Down to the final line, return the records unchanged.

● **Records contained in a dataset**
= Beginning of Section =

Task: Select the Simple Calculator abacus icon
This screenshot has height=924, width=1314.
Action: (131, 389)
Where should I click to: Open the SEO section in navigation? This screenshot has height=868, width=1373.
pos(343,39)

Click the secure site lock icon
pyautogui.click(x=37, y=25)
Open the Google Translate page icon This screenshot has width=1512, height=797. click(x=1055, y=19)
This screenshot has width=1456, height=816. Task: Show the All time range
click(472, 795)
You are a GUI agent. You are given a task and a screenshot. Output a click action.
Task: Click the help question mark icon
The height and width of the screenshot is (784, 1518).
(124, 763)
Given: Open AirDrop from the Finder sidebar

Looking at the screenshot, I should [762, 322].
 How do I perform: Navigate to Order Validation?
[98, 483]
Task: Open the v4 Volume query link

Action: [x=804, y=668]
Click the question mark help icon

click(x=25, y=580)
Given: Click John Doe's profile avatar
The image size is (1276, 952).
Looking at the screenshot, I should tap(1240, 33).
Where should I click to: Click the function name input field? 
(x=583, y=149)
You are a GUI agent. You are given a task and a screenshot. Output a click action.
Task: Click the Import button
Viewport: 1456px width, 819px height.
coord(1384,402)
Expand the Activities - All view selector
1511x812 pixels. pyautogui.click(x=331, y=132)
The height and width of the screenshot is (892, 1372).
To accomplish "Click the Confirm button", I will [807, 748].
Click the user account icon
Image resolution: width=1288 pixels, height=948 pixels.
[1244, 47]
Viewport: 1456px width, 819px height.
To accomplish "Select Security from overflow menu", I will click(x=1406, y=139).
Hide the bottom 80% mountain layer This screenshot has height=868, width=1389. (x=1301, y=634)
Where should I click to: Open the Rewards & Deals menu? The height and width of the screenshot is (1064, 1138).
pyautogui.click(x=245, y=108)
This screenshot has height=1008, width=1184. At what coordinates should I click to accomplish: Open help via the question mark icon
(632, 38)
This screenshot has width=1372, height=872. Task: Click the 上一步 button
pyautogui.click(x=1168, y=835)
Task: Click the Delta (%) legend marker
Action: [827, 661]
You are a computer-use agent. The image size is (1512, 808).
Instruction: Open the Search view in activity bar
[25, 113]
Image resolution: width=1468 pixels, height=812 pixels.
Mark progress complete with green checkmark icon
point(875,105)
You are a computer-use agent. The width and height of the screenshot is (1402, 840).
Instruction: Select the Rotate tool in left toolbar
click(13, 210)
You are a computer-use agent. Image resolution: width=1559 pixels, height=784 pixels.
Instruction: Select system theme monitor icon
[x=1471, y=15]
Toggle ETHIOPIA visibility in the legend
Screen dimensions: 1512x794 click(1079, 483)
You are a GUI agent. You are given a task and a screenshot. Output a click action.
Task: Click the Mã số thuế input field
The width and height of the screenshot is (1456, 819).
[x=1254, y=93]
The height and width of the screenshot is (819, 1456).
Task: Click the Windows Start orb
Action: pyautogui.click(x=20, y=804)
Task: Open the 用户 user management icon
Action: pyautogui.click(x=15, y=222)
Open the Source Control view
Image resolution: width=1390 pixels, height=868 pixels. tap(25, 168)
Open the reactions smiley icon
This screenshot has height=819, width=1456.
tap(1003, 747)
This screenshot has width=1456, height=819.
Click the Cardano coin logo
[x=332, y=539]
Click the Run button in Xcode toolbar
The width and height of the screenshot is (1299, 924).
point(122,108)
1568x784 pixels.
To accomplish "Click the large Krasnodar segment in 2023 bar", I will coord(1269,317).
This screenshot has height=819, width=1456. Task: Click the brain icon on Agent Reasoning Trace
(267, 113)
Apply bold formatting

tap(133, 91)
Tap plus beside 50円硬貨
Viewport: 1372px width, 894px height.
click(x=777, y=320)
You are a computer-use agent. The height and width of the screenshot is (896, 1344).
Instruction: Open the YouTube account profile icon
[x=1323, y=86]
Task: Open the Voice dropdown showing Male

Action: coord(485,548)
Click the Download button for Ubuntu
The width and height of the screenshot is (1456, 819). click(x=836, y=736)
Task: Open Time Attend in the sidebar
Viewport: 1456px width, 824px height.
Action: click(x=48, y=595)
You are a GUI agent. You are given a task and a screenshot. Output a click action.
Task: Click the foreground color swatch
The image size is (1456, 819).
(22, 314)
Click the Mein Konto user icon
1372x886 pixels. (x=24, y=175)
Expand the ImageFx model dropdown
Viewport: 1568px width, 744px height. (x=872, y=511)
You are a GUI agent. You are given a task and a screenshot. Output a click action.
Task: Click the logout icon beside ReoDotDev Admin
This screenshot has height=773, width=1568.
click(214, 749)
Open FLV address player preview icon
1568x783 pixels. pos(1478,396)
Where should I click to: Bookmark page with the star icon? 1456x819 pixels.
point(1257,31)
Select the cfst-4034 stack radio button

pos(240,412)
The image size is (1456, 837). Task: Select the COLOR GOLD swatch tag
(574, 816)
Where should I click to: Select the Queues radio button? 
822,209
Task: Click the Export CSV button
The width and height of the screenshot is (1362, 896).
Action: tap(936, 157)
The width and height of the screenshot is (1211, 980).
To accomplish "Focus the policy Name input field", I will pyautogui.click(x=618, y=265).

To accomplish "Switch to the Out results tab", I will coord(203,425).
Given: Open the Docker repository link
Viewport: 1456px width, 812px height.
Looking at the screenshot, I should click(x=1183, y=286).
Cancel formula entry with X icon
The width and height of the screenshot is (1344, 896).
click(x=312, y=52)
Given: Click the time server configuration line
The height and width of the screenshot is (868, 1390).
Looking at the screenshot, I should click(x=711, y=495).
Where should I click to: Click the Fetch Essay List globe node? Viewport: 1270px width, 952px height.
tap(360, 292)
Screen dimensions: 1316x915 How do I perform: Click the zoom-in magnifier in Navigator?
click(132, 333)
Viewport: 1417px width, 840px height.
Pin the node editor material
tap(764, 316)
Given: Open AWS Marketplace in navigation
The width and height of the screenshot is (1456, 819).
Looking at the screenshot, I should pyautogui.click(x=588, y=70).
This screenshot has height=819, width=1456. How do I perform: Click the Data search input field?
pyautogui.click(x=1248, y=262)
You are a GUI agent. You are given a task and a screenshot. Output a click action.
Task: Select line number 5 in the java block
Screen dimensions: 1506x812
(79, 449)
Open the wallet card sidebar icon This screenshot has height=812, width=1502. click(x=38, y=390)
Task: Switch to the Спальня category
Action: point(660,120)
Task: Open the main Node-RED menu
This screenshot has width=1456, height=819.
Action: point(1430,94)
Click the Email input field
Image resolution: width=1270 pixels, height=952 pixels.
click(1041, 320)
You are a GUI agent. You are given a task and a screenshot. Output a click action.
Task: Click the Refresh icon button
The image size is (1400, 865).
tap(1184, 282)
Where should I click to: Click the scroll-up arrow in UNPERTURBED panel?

= End of Section =

● **The answer**
Task: Select the Simple Calculator abacus icon
This screenshot has height=924, width=1314.
Action: (131, 389)
Where should I click to: Open the SEO section in navigation? This screenshot has height=868, width=1373.
pos(343,39)

Click the secure site lock icon
pyautogui.click(x=37, y=25)
Open the Google Translate page icon This screenshot has width=1512, height=797. click(x=1055, y=19)
This screenshot has width=1456, height=816. Task: Show the All time range
click(472, 795)
You are a GUI agent. You are given a task and a screenshot. Output a click action.
Task: Click the help question mark icon
The height and width of the screenshot is (784, 1518).
(124, 763)
Given: Open AirDrop from the Finder sidebar

Looking at the screenshot, I should [762, 322].
 How do I perform: Navigate to Order Validation?
[98, 483]
Task: Open the v4 Volume query link

Action: [x=804, y=668]
Click the question mark help icon

click(x=25, y=580)
Given: Click John Doe's profile avatar
The image size is (1276, 952).
Looking at the screenshot, I should tap(1240, 33).
Where should I click to: Click the function name input field? 
(x=583, y=149)
You are a GUI agent. You are given a task and a screenshot. Output a click action.
Task: Click the Import button
Viewport: 1456px width, 819px height.
coord(1384,402)
Expand the Activities - All view selector
1511x812 pixels. pyautogui.click(x=331, y=132)
The height and width of the screenshot is (892, 1372).
To accomplish "Click the Confirm button", I will [807, 748].
Click the user account icon
Image resolution: width=1288 pixels, height=948 pixels.
[1244, 47]
Viewport: 1456px width, 819px height.
To accomplish "Select Security from overflow menu", I will click(x=1406, y=139).
Hide the bottom 80% mountain layer This screenshot has height=868, width=1389. (x=1301, y=634)
Where should I click to: Open the Rewards & Deals menu? The height and width of the screenshot is (1064, 1138).
pyautogui.click(x=245, y=108)
This screenshot has height=1008, width=1184. At what coordinates should I click to accomplish: Open help via the question mark icon
(632, 38)
This screenshot has width=1372, height=872. Task: Click the 上一步 button
pyautogui.click(x=1168, y=835)
Task: Click the Delta (%) legend marker
Action: [827, 661]
You are a computer-use agent. The image size is (1512, 808).
Instruction: Open the Search view in activity bar
[25, 113]
Image resolution: width=1468 pixels, height=812 pixels.
Mark progress complete with green checkmark icon
point(875,105)
You are a computer-use agent. The width and height of the screenshot is (1402, 840).
Instruction: Select the Rotate tool in left toolbar
click(13, 210)
You are a computer-use agent. Image resolution: width=1559 pixels, height=784 pixels.
Instruction: Select system theme monitor icon
[x=1471, y=15]
Toggle ETHIOPIA visibility in the legend
Screen dimensions: 1512x794 click(1079, 483)
You are a GUI agent. You are given a task and a screenshot. Output a click action.
Task: Click the Mã số thuế input field
The width and height of the screenshot is (1456, 819).
[x=1254, y=93]
The height and width of the screenshot is (819, 1456).
Task: Click the Windows Start orb
Action: pyautogui.click(x=20, y=804)
Task: Open the 用户 user management icon
Action: pyautogui.click(x=15, y=222)
Open the Source Control view
Image resolution: width=1390 pixels, height=868 pixels. tap(25, 168)
Open the reactions smiley icon
This screenshot has height=819, width=1456.
tap(1003, 747)
This screenshot has width=1456, height=819.
Click the Cardano coin logo
[x=332, y=539]
Click the Run button in Xcode toolbar
The width and height of the screenshot is (1299, 924).
point(122,108)
1568x784 pixels.
To accomplish "Click the large Krasnodar segment in 2023 bar", I will coord(1269,317).
This screenshot has height=819, width=1456. Task: Click the brain icon on Agent Reasoning Trace
(267, 113)
Apply bold formatting

tap(133, 91)
Tap plus beside 50円硬貨
Viewport: 1372px width, 894px height.
click(x=777, y=320)
You are a computer-use agent. The height and width of the screenshot is (896, 1344).
Instruction: Open the YouTube account profile icon
[x=1323, y=86]
Task: Open the Voice dropdown showing Male

Action: coord(485,548)
Click the Download button for Ubuntu
The width and height of the screenshot is (1456, 819). click(x=836, y=736)
Task: Open Time Attend in the sidebar
Viewport: 1456px width, 824px height.
Action: click(x=48, y=595)
You are a GUI agent. You are given a task and a screenshot. Output a click action.
Task: Click the foreground color swatch
The image size is (1456, 819).
(22, 314)
Click the Mein Konto user icon
1372x886 pixels. (x=24, y=175)
Expand the ImageFx model dropdown
Viewport: 1568px width, 744px height. (x=872, y=511)
You are a GUI agent. You are given a task and a screenshot. Output a click action.
Task: Click the logout icon beside ReoDotDev Admin
This screenshot has height=773, width=1568.
click(214, 749)
Open FLV address player preview icon
1568x783 pixels. pos(1478,396)
Where should I click to: Bookmark page with the star icon? 1456x819 pixels.
point(1257,31)
Select the cfst-4034 stack radio button

pos(240,412)
The image size is (1456, 837). Task: Select the COLOR GOLD swatch tag
(574, 816)
Where should I click to: Select the Queues radio button? 
822,209
Task: Click the Export CSV button
The width and height of the screenshot is (1362, 896).
Action: tap(936, 157)
The width and height of the screenshot is (1211, 980).
To accomplish "Focus the policy Name input field", I will pyautogui.click(x=618, y=265).

To accomplish "Switch to the Out results tab", I will coord(203,425).
Given: Open the Docker repository link
Viewport: 1456px width, 812px height.
Looking at the screenshot, I should click(x=1183, y=286).
Cancel formula entry with X icon
The width and height of the screenshot is (1344, 896).
click(x=312, y=52)
Given: Click the time server configuration line
The height and width of the screenshot is (868, 1390).
Looking at the screenshot, I should click(x=711, y=495).
Where should I click to: Click the Fetch Essay List globe node? Viewport: 1270px width, 952px height.
tap(360, 292)
Screen dimensions: 1316x915 How do I perform: Click the zoom-in magnifier in Navigator?
click(132, 333)
Viewport: 1417px width, 840px height.
Pin the node editor material
tap(764, 316)
Given: Open AWS Marketplace in navigation
The width and height of the screenshot is (1456, 819).
Looking at the screenshot, I should pyautogui.click(x=588, y=70).
This screenshot has height=819, width=1456. How do I perform: Click the Data search input field?
pyautogui.click(x=1248, y=262)
You are a GUI agent. You are given a task and a screenshot. Output a click action.
Task: Select line number 5 in the java block
Screen dimensions: 1506x812
(79, 449)
Open the wallet card sidebar icon This screenshot has height=812, width=1502. click(x=38, y=390)
Task: Switch to the Спальня category
Action: point(660,120)
Task: Open the main Node-RED menu
This screenshot has width=1456, height=819.
Action: point(1430,94)
Click the Email input field
Image resolution: width=1270 pixels, height=952 pixels.
click(1041, 320)
You are a GUI agent. You are given a task and a screenshot. Output a click action.
Task: Click the Refresh icon button
The image size is (1400, 865).
tap(1184, 282)
Where should I click to: Click the scroll-up arrow in UNPERTURBED panel?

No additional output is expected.